With regards to these I would say:

This point seems a bit questionable to me. I don’t know of any actively used modern architecture that has and actually uses native low level subroutines. x86 may look like it has them, but in fact it just has opcodes that implicitly push return addresses on the stack, so effectively it doesn’t. ARM doesn’t, RISC-V doesn’t, etc. Actually I rather find the absence of native subroutine support in all modern architectures noteworthy. So I’m not sure where the idea of all architectures converging on some consensus that this is a good thing is coming from. But I generally find it rather mute to argue this point. If it was generally beneficial to have them, it should be possible to argue the merits directly.
I’m not an expert, but I neither think that reading subroutines using any calling convention like the one solidity uses in the absence of dynamic jumps is particularly hard and I don’t think this EIP will really help. It’s not like we will end up with plain straight opcode blocks starting with BEGINSUB ending in RETURNSUB, all of which clearly belonging to a function, anyways. In practice first of all optimized code will have deduplicated blocks, i.e. tails of functions or branches will be shared, etc. Secondly, one would still need to verify the stack layout before a RETURNSUB to make sure it matches across returns and fits the expectations on the call site anyways. But as I said, I’m not an expert on this, so if people doing a lot of static analysis agree that this is beneficial, I won’t argue with it. Do they?
This is the main point I have concerns about. Solidity code generation and optimization has maybe been a bit lacking in this area, but I don’t think that’s a good basis for a premature change to the EVM. That being said, we for example recently introduced a jump-based inliner as part of the solidity optimizer (https://github.com/ethereum/solidity/pull/10761 as a base version with the plan to extend it further) that can move code blocks behind known jump destinations. This can yield quite some gas savings, but can actually be made harder by this EIP in some cases.

For example, consider a function jumping to another function at the beginning.

  MAIN_CONT // return address
  F1
  JUMP // jump to F1

F2:
  ...
  JUMP // return from F2

F1:
  0x42 // potential function argument of F2
  F1_CONT // return address
  F2
  JUMP // call to F2
F1_CONT:
  ...
  JUMP // return from F1

MAIN_CONT:
  STOP

// This is basically the following situation in Yul
//
// function f1() {
//   f2(42)
//   ...
// }
// function f2(a) { ... }
// f1()
//
// And the optimization has the call to f1 directly jump to f2.
// Situations like these for example occur in the ABIEncoderV2 code in nearly every contract.

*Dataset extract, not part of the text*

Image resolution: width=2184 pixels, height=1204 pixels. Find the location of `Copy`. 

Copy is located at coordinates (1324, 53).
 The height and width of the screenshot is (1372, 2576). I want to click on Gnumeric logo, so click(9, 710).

We can inline the head call and transform this to:

  MAIN_CONT // return address
  0x42 // potential function argument of F2
  F1_CONT // return address
  F2
  JUMP // call to F2

F2:
  ...
  JUMP // return from F2

F1_CONT:
  ...
  JUMP // return from F1


MAIN_CONT:
  STOP

From this stage there are further optimization opportunities (like removing the jump to F2 and instead falling through), which again will become impossible if subroutines were used.

That’s one (and maybe not the best) example of an optimization that wouldn’t be possible if we used subroutines and I don’t think it’s the only case.
In other cases, of course, avoiding having to rotate the return address up in the stack using subroutines may of course also save gas cost, but I don’t think it is easy to say which weighs more heavily in practice without extensive analysis. I’m also not sure that subroutines are really the easiest way to avoid this shuffling cost (For example, opcodes for stack rotations were proposed earlier as a comment here. Or if we had just one or two general purpose registers, none of this would be necessary - and those really are standard and consensus among architectures for decades, if an argument like that amounts to anything…).

I would have loved to look into this further before posting, but since this EIP is considered for Berlin I found it worthwhile to share some concerns now.
I’m not necessarily saying that subroutines and this EIP are definitively a bad thing - but I find the argument for it to be a bit lacking so far and am not convinced that it’s readily apparent that this will bring sufficient merits to justify the change at this point.